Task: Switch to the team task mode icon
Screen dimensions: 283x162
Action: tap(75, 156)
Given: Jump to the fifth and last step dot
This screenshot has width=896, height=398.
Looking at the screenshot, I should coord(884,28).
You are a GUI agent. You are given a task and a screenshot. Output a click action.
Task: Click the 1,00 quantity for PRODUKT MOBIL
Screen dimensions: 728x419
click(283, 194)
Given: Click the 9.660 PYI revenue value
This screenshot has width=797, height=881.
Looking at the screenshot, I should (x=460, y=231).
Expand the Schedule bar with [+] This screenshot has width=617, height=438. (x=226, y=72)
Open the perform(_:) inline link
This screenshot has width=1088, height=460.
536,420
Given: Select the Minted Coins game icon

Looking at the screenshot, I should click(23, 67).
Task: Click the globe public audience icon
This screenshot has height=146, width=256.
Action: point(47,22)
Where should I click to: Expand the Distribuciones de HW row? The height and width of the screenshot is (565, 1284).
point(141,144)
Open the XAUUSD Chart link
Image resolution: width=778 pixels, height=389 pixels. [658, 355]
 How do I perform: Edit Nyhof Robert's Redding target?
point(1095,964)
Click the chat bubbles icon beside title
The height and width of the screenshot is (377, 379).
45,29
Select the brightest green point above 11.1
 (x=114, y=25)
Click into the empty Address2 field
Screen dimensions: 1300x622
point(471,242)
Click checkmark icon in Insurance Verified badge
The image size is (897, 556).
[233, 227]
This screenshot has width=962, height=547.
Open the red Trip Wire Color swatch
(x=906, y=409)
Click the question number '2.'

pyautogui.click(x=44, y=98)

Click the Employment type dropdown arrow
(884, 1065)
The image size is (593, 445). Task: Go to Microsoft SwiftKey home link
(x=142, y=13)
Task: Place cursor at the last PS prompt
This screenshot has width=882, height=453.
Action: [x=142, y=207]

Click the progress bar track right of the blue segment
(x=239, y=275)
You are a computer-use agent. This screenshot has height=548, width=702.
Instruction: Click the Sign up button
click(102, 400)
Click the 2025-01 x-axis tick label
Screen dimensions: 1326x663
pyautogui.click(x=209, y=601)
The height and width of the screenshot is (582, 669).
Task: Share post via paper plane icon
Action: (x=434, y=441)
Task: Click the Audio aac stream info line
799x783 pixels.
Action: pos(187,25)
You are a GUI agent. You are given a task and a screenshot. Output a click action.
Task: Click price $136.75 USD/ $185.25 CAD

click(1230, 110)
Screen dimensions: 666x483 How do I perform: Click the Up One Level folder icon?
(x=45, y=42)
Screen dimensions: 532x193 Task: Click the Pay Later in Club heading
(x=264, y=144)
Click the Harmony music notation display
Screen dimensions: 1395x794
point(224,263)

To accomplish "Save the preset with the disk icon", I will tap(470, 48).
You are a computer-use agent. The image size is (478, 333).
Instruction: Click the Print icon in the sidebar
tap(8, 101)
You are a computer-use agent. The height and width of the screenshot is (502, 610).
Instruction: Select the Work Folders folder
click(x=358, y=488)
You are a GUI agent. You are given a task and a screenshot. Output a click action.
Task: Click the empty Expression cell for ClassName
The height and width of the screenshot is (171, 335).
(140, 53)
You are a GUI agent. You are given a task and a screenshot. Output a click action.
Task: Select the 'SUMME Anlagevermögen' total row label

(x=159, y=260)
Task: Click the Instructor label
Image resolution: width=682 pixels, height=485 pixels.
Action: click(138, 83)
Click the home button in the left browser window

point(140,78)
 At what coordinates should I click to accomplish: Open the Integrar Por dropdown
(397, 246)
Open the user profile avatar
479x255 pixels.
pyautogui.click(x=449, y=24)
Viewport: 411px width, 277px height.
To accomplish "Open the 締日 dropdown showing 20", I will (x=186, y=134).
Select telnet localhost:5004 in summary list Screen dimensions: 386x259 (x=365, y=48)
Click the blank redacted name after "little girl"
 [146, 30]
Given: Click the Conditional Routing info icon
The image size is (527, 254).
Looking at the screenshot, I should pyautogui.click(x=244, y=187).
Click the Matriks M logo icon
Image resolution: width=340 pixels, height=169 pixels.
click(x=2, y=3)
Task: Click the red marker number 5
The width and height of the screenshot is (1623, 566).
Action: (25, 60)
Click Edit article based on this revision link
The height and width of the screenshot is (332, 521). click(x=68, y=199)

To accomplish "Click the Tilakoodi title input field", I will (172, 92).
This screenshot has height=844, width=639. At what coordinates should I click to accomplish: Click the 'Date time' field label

============

> WHAT THE TASK ASKS
Copy out the listing word for word, beginning at the line containing "The image size is (593, 445)." and continuing through the line containing "point(224,263)", both of those lines included.

> OUTPUT BELOW
The image size is (593, 445). Task: Go to Microsoft SwiftKey home link
(x=142, y=13)
Task: Place cursor at the last PS prompt
This screenshot has width=882, height=453.
Action: [x=142, y=207]

Click the progress bar track right of the blue segment
(x=239, y=275)
You are a computer-use agent. This screenshot has height=548, width=702.
Instruction: Click the Sign up button
click(102, 400)
Click the 2025-01 x-axis tick label
Screen dimensions: 1326x663
pyautogui.click(x=209, y=601)
The height and width of the screenshot is (582, 669).
Task: Share post via paper plane icon
Action: (x=434, y=441)
Task: Click the Audio aac stream info line
799x783 pixels.
Action: pos(187,25)
You are a GUI agent. You are given a task and a screenshot. Output a click action.
Task: Click price $136.75 USD/ $185.25 CAD

click(1230, 110)
Screen dimensions: 666x483 How do I perform: Click the Up One Level folder icon?
(x=45, y=42)
Screen dimensions: 532x193 Task: Click the Pay Later in Club heading
(x=264, y=144)
Click the Harmony music notation display
Screen dimensions: 1395x794
point(224,263)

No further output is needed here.